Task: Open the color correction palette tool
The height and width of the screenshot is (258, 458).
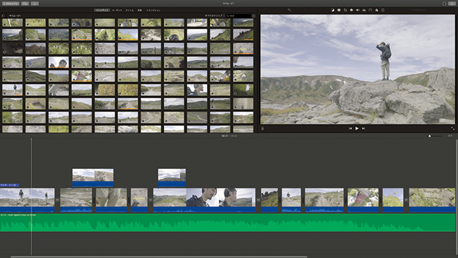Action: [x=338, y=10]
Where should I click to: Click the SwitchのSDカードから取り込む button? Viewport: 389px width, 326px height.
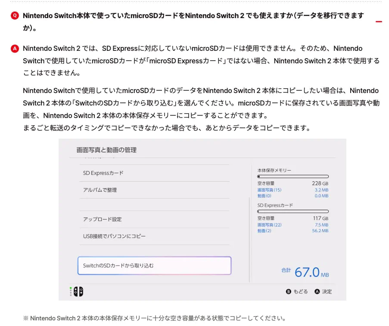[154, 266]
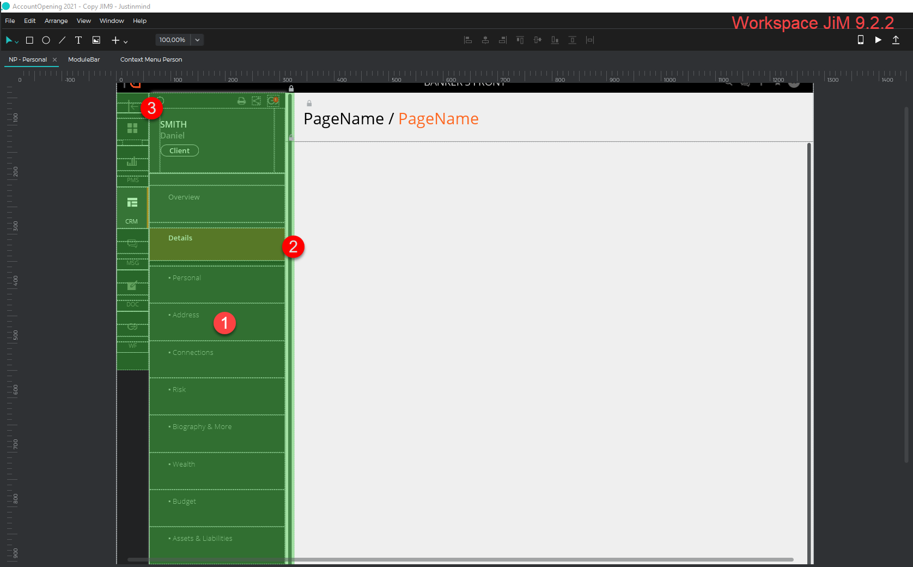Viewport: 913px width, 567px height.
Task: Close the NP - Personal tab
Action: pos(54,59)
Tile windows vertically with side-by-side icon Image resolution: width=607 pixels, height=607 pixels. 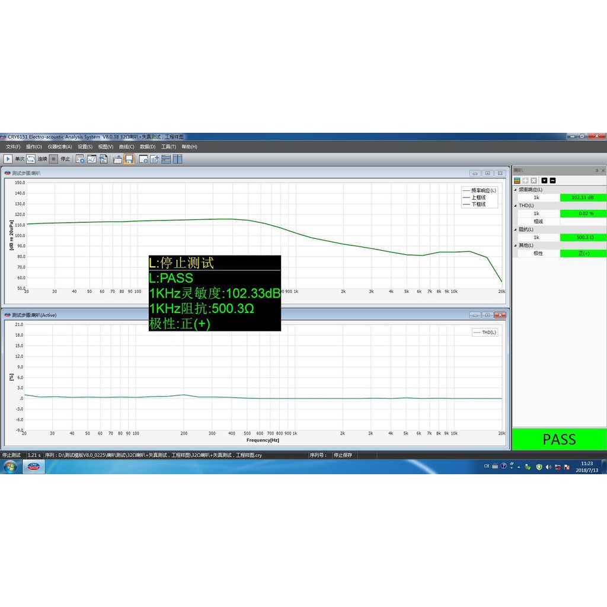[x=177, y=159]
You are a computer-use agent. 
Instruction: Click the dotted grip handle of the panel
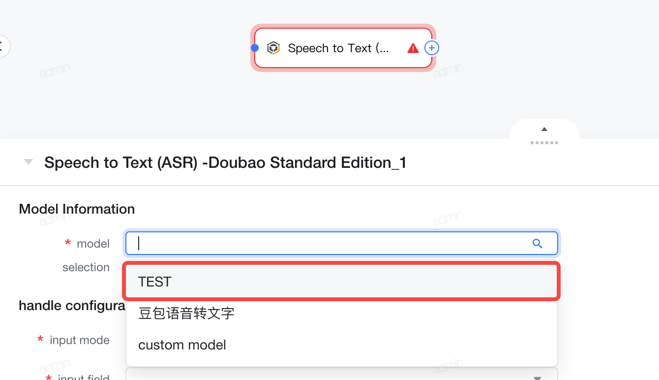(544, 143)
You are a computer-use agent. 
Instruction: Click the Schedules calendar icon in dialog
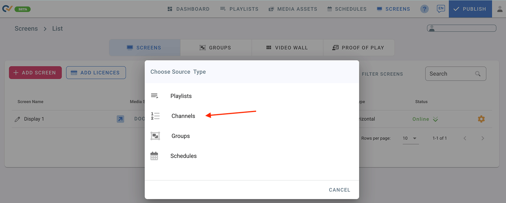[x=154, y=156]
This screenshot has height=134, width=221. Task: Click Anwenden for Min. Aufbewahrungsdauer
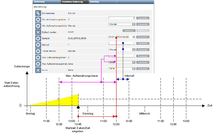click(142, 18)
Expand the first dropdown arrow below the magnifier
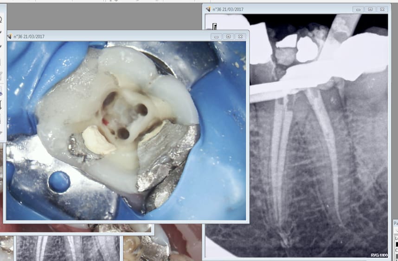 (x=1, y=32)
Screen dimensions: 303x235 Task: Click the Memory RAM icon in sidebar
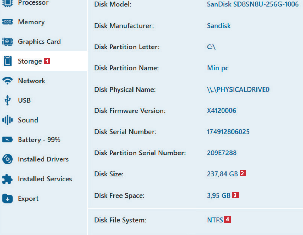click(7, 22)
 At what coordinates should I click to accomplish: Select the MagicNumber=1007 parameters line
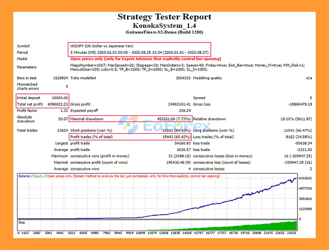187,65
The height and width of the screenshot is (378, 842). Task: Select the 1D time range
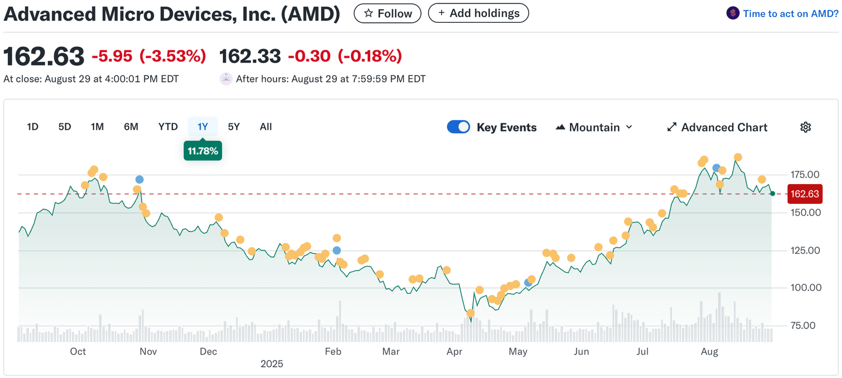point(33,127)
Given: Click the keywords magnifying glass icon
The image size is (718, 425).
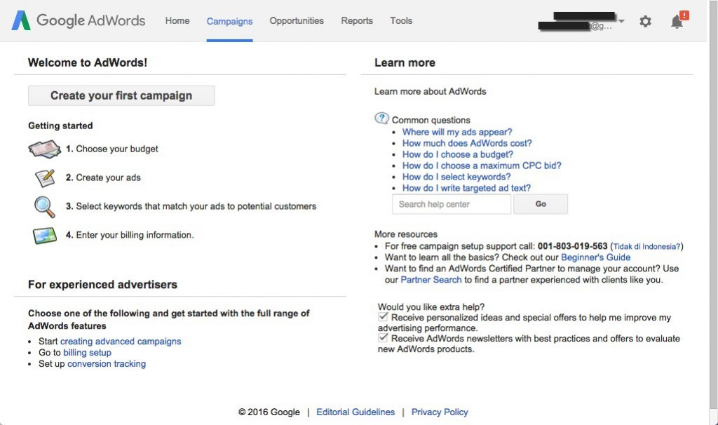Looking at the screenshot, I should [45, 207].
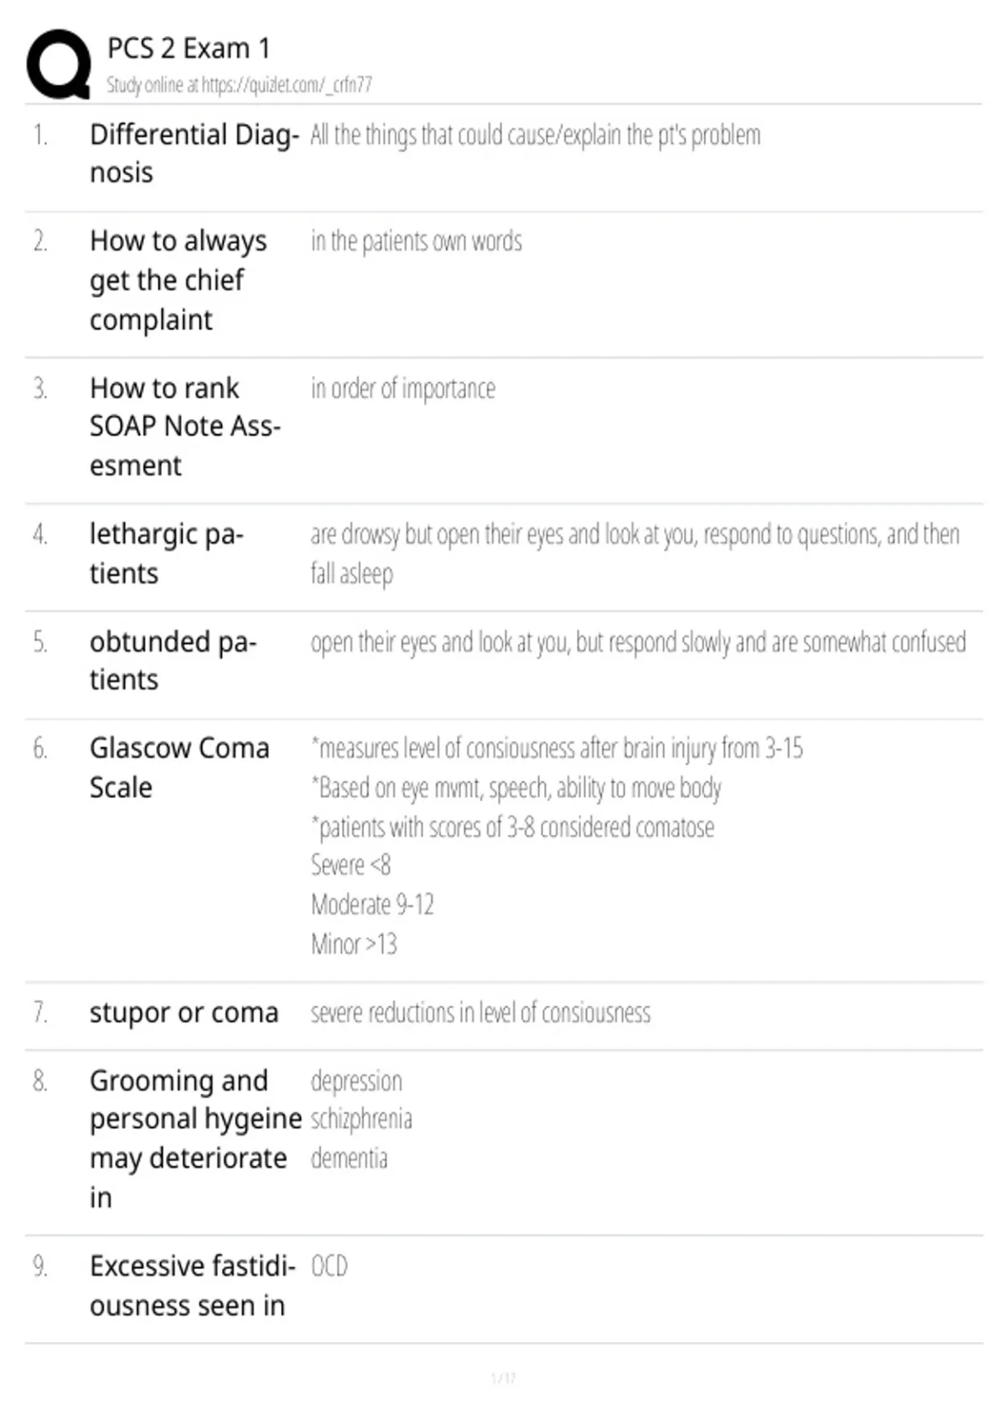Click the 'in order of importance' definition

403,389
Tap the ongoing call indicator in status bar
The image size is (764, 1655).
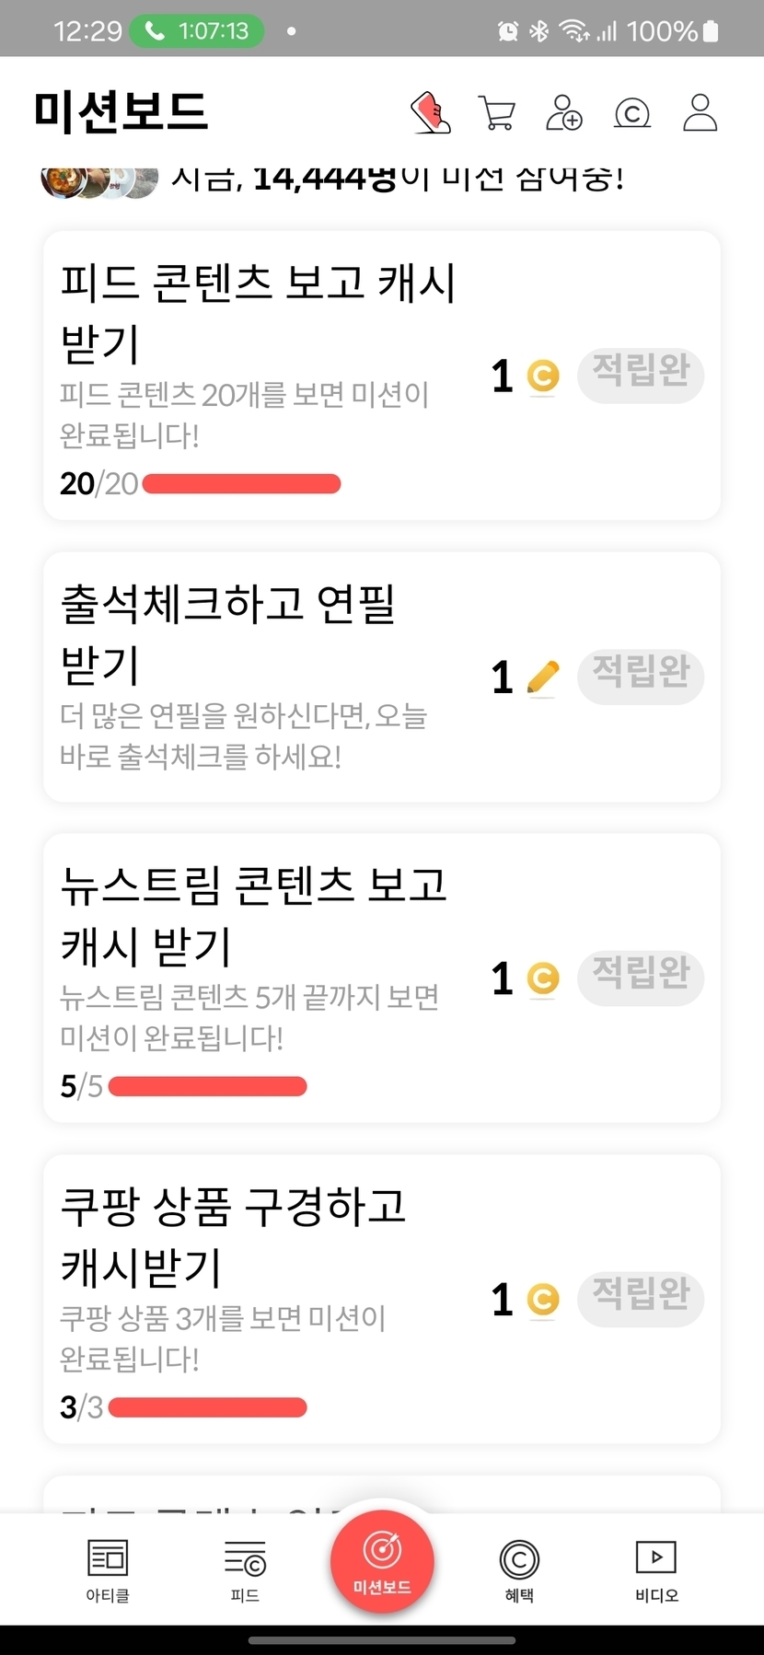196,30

=-=-=-=-=

## WHAT YOU NEED TO DO
Your reply should hold exactly the lines from the line containing "Tap the ongoing call indicator in status bar" through the final line of the listing, and none of the pictures.

## SOLUTION TO THIS EXERCISE
Tap the ongoing call indicator in status bar
The image size is (764, 1655).
196,30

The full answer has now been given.